Vingt-Huit ans après la mort de Mohamed Boudiaf, président du Haut comité d’Etat (HCE), assassiné le 29 juin 1992, son fils Nacer Boudiaf écrit une lettre au chef de l’Etat algérien, Abdelmadjid Tebboune, publié sur le journal » Le Soir d’Algérie » dans son édition du 05 Aout 2020, dont voici l’intégralité.
Monsieur le Président,
Cela fait 28 ans que Mohamed Boudiaf, alors président du Haut Comité d’État, d’une Algérie en tourmente, est tombé lâchement assassiné. La justice avait considéré cet assassinat comme un «acte isolé» que personne n’a cru.

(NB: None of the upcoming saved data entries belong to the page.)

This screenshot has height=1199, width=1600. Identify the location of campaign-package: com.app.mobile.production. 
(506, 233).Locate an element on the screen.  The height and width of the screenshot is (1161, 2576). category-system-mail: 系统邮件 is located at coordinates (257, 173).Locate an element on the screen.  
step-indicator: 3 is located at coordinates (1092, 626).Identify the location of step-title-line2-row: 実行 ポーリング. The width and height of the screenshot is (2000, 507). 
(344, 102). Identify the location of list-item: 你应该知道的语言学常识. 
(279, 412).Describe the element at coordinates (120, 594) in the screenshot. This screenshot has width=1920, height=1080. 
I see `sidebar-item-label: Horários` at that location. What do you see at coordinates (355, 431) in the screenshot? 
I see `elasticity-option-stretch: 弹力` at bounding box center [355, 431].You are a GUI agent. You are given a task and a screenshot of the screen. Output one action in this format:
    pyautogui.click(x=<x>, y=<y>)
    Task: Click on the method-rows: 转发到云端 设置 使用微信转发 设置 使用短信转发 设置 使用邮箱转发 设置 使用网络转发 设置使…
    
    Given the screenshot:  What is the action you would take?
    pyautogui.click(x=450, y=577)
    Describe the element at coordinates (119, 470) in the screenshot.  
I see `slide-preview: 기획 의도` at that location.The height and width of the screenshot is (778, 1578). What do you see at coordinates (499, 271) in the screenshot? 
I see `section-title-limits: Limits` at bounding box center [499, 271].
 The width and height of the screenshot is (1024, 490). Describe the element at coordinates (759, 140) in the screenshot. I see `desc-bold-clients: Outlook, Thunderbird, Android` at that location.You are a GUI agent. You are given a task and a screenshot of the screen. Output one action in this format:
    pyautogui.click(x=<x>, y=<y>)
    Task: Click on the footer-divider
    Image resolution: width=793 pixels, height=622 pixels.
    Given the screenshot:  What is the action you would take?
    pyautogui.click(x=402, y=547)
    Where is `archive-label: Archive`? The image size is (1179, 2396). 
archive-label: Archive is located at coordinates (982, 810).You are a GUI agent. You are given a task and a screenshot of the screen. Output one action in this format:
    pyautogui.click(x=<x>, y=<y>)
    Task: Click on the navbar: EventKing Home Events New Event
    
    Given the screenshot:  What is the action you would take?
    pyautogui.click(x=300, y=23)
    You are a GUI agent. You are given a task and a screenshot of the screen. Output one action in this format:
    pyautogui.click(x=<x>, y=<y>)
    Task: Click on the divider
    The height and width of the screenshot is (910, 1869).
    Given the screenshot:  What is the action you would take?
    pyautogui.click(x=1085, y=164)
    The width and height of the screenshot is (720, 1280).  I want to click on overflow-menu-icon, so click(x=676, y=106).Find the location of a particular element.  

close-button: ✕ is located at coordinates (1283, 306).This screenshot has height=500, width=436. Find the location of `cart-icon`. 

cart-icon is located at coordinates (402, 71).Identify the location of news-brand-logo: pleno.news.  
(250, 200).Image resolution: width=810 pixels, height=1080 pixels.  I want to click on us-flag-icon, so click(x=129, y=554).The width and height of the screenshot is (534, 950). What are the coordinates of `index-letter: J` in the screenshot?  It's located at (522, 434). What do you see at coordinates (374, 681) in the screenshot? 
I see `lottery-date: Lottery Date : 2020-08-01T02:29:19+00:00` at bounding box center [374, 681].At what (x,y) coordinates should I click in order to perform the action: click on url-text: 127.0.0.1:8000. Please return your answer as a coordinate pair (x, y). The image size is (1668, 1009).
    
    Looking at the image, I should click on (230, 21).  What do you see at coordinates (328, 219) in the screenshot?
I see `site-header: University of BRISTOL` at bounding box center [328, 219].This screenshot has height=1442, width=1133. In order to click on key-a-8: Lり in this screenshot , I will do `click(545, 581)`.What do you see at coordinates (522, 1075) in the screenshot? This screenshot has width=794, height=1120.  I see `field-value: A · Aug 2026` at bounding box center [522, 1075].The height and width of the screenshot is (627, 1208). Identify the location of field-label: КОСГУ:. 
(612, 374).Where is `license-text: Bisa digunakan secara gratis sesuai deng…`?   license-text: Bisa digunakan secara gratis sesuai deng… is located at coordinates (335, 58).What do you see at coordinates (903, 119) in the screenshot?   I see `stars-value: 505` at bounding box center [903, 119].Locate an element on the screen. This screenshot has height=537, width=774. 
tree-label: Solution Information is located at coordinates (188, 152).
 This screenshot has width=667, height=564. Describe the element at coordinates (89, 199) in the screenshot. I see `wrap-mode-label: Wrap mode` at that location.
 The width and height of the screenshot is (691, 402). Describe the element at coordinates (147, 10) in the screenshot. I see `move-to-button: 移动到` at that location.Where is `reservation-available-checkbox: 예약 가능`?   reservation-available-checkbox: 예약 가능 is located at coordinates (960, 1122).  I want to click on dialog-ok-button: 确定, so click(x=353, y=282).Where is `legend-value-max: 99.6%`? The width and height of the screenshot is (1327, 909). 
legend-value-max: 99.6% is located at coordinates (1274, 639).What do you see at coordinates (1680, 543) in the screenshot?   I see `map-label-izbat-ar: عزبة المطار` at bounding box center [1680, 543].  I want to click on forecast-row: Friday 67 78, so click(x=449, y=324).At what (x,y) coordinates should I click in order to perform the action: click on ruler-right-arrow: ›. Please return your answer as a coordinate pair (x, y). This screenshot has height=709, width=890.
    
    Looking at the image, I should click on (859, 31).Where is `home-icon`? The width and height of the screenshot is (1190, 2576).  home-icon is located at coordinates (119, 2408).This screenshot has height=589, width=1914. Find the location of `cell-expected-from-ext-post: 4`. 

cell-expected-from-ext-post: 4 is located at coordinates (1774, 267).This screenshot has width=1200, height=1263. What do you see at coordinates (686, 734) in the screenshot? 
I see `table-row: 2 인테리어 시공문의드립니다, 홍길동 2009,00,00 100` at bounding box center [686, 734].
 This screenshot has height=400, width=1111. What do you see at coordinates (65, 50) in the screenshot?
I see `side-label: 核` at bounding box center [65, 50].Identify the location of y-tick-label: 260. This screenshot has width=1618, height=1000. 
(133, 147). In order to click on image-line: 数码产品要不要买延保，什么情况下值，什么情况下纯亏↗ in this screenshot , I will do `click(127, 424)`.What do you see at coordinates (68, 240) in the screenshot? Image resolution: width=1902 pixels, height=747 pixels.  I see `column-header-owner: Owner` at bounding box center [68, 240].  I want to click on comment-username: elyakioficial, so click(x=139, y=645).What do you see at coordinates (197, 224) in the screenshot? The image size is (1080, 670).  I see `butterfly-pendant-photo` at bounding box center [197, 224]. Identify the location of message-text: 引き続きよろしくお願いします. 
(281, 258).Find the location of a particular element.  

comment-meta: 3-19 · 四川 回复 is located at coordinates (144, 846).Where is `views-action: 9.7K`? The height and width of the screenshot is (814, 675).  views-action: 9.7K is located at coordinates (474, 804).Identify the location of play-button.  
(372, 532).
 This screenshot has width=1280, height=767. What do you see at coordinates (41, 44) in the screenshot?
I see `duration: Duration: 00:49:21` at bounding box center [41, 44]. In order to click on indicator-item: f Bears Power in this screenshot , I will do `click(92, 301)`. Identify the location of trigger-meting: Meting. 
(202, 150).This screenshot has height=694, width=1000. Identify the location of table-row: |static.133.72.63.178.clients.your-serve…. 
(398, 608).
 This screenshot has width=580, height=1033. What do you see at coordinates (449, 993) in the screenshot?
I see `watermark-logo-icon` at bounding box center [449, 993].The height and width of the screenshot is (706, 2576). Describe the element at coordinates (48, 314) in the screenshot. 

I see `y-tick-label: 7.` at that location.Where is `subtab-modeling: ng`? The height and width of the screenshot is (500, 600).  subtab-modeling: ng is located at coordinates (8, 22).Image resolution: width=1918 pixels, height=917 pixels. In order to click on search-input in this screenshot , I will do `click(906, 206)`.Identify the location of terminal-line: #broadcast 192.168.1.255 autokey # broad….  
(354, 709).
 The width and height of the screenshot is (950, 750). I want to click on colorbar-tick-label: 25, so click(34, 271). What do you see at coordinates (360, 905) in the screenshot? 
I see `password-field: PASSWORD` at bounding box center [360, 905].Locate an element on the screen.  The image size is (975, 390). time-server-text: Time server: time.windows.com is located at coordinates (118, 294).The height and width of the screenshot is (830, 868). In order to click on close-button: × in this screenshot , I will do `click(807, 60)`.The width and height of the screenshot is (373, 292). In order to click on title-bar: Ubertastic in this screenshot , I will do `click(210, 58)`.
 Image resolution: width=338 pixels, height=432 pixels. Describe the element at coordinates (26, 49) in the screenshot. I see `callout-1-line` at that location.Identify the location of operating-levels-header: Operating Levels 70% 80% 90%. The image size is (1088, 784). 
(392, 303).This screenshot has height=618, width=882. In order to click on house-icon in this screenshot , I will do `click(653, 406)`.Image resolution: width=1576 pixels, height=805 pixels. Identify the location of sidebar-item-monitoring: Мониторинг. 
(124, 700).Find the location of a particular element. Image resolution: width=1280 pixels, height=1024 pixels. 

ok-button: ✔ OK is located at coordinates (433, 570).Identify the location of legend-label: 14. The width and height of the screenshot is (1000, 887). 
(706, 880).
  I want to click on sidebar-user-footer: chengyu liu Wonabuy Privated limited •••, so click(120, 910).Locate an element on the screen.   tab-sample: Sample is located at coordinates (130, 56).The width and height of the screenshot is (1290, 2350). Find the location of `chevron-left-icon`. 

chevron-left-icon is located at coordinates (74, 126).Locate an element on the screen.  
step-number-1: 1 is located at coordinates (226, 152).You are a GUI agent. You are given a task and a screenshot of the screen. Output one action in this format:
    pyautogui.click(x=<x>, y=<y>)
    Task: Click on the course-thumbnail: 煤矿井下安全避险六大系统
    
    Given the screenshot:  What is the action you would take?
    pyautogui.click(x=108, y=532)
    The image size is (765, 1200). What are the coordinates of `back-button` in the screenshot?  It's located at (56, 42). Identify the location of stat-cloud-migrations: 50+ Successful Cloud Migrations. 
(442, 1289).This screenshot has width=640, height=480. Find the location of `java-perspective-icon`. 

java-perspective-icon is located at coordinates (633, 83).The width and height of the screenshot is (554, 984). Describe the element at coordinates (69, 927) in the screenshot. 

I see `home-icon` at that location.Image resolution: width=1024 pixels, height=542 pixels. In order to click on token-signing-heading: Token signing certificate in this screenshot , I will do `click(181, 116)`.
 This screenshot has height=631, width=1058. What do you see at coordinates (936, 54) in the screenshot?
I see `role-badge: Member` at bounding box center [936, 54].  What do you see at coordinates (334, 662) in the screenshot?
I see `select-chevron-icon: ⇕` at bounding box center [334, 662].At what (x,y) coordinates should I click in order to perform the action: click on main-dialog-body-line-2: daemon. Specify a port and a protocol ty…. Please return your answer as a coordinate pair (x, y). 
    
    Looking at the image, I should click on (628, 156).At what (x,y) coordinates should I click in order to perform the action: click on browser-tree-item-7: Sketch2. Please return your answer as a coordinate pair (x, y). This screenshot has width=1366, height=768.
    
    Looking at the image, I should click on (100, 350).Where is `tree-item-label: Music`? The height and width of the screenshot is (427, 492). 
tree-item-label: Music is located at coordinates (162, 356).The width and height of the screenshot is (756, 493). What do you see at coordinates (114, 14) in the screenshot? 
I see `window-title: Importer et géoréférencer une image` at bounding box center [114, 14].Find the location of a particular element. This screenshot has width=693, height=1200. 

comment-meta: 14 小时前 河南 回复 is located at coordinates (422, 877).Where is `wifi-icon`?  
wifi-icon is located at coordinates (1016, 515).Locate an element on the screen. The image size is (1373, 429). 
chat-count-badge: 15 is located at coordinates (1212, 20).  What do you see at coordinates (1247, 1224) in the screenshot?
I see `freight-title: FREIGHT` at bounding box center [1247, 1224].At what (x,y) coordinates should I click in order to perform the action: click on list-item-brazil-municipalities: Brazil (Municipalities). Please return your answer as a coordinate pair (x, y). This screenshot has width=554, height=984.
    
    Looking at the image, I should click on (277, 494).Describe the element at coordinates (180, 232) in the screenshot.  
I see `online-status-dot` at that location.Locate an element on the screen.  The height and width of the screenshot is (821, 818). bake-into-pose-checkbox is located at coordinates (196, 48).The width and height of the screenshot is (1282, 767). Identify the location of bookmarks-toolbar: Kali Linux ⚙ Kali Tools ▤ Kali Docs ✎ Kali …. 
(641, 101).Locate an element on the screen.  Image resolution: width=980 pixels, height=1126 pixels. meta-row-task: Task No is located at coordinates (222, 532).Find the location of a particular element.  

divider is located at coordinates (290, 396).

Après avoir déposé une lettre au ministère de la Justice le mois d’octobre dernier, demandant la réouverture du dossier, une lettre qui n’a pas eu une réponse de la part du ministre Zeghmati, ne serait-ce que par politesse. N’est pas poli qui veut ! Aujourd’hui, je m’adresse à vous à plusieurs titres. Je m’adresse à vous en tant que premier magistrat du pays.
L’assassinat de Boudiaf n’est pas un mystère. Ce n’est qu’une affaire d’injustice. Suis-je encore naïf pour croire en la justice chez nous, une justice qui mettra fin au mystère ?
Je m’adresse à vous, alors que vous étiez ministre délégué, sous la présidence de Boudiaf. Mais la vérité est que l’écrasante majorité des Algériens avait compris, dès l’instant de l’assassinat, l’enjeu du crime abject pour ceux qui ont cru en bénéficier. Les assassins sont identifiés. Aujourd’hui, de nouveaux éléments sont apparus.
– Le témoignage de la directrice du journal El Fadjr, madame Hadda Hazem, qui nous apprend que des responsables des médias étaient au courant de l’assassinat du Président quelques heures avant le drame ! Hadda Hazem, qui travaillait à l’époque au journal El Massa, rapporte que son ancien rédacteur en chef, le sieur Mokkadem El Hocine, est rentré au journal vers les coups de 9 heures du matin à la rédaction et a déclaré aux collègues «Aujourd’hui, il vont buter Boudiaf à Annaba.»
Le deuxième témoignage est celui de l’ex-chef de bureau du journal Le Soir d’ Algérie, monsieur Omar Touati, qui vient de publier un livre qui s’intitule J’accuse où il remet en cause la version officielle que ce n’est pas Boumaârafi qui a tué Boudiaf. Parlons aussi de la déclaration de l’ancien ambassadeur de France en Algérie, Monsieur Bajolet, qui a déclaré au journal El Watan : «Nous regrettons de ne pas avoir donné de chance à Boudiaf.» Ces révélations ne laissent plus de doutes, je vous demande la réouverture de ce dossier, vu ces fracassantes nouvelles. Un refus sera considéré comme une injustice envers notre famille et envers les Algériens. La considération pour Mohamed Boudiaf ne sera mesurée que par la promptitude de la justice algérienne à réparer cette ignoble injustice qui a trop longtemps duré. Seule la réouverture du procès de son assassinat exprimera les réelles intentions du pouvoir en matière de justice, et prouvera au monde extérieur que nous n’avons pas besoin d’une justice venue d’ailleurs pour mettre fin à l’impunité du lâche assassinat de Mohamed Boudiaf. Dont acte.